----- Data for the task -----

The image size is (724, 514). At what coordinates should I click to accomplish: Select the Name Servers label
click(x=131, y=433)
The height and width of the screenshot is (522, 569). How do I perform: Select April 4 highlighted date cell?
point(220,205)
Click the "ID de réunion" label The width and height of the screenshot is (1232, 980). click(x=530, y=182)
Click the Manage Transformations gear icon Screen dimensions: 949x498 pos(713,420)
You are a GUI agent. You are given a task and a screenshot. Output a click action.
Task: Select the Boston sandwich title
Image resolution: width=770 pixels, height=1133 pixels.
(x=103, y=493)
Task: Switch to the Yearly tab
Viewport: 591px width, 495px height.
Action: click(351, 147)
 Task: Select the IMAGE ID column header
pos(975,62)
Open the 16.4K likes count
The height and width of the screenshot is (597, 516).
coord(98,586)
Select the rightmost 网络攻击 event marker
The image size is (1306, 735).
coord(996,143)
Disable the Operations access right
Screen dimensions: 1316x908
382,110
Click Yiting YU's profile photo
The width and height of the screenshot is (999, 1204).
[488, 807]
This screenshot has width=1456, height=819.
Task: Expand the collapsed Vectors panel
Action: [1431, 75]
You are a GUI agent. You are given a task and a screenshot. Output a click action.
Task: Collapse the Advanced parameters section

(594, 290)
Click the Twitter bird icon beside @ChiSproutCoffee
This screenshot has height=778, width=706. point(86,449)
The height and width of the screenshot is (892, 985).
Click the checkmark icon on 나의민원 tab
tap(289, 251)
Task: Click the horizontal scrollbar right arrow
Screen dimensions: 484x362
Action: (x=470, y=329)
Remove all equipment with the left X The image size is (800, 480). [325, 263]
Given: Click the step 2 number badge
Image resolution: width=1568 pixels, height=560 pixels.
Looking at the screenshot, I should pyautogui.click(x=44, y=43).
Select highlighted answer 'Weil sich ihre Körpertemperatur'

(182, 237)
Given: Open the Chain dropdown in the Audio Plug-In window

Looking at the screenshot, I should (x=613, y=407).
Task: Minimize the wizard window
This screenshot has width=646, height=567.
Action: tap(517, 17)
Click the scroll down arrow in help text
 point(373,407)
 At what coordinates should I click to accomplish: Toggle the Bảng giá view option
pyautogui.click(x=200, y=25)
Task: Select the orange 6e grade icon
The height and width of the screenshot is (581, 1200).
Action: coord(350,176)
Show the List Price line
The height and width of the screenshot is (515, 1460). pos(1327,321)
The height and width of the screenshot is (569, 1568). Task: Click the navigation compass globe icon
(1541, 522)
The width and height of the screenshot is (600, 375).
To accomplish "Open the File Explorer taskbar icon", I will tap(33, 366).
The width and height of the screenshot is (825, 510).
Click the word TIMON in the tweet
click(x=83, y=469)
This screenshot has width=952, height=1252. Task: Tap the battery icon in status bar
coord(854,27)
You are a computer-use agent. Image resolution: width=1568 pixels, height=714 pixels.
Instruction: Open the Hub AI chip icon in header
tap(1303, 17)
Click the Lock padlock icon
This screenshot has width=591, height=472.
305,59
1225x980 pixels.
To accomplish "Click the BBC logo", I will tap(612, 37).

-----

**What the task requires:** Every line must be copied exactly as it stands above.

**Response:**
The image size is (724, 514). At what coordinates should I click to accomplish: Select the Name Servers label
click(x=131, y=433)
The height and width of the screenshot is (522, 569). How do I perform: Select April 4 highlighted date cell?
point(220,205)
Click the "ID de réunion" label The width and height of the screenshot is (1232, 980). click(x=530, y=182)
Click the Manage Transformations gear icon Screen dimensions: 949x498 pos(713,420)
You are a GUI agent. You are given a task and a screenshot. Output a click action.
Task: Select the Boston sandwich title
Image resolution: width=770 pixels, height=1133 pixels.
(x=103, y=493)
Task: Switch to the Yearly tab
Viewport: 591px width, 495px height.
Action: click(351, 147)
 Task: Select the IMAGE ID column header
pos(975,62)
Open the 16.4K likes count
The height and width of the screenshot is (597, 516).
coord(98,586)
Select the rightmost 网络攻击 event marker
The image size is (1306, 735).
coord(996,143)
Disable the Operations access right
Screen dimensions: 1316x908
382,110
Click Yiting YU's profile photo
The width and height of the screenshot is (999, 1204).
[488, 807]
This screenshot has width=1456, height=819.
Task: Expand the collapsed Vectors panel
Action: [1431, 75]
You are a GUI agent. You are given a task and a screenshot. Output a click action.
Task: Collapse the Advanced parameters section

(594, 290)
Click the Twitter bird icon beside @ChiSproutCoffee
This screenshot has height=778, width=706. point(86,449)
The height and width of the screenshot is (892, 985).
Click the checkmark icon on 나의민원 tab
tap(289, 251)
Task: Click the horizontal scrollbar right arrow
Screen dimensions: 484x362
Action: (x=470, y=329)
Remove all equipment with the left X The image size is (800, 480). [325, 263]
Given: Click the step 2 number badge
Image resolution: width=1568 pixels, height=560 pixels.
Looking at the screenshot, I should pyautogui.click(x=44, y=43).
Select highlighted answer 'Weil sich ihre Körpertemperatur'

(182, 237)
Given: Open the Chain dropdown in the Audio Plug-In window

Looking at the screenshot, I should (x=613, y=407).
Task: Minimize the wizard window
This screenshot has width=646, height=567.
Action: tap(517, 17)
Click the scroll down arrow in help text
 point(373,407)
 At what coordinates should I click to accomplish: Toggle the Bảng giá view option
pyautogui.click(x=200, y=25)
Task: Select the orange 6e grade icon
The height and width of the screenshot is (581, 1200).
Action: coord(350,176)
Show the List Price line
The height and width of the screenshot is (515, 1460). pos(1327,321)
The height and width of the screenshot is (569, 1568). Task: Click the navigation compass globe icon
(1541, 522)
The width and height of the screenshot is (600, 375).
To accomplish "Open the File Explorer taskbar icon", I will tap(33, 366).
The width and height of the screenshot is (825, 510).
Click the word TIMON in the tweet
click(x=83, y=469)
This screenshot has width=952, height=1252. Task: Tap the battery icon in status bar
coord(854,27)
You are a computer-use agent. Image resolution: width=1568 pixels, height=714 pixels.
Instruction: Open the Hub AI chip icon in header
tap(1303, 17)
Click the Lock padlock icon
This screenshot has width=591, height=472.
305,59
1225x980 pixels.
To accomplish "Click the BBC logo", I will tap(612, 37).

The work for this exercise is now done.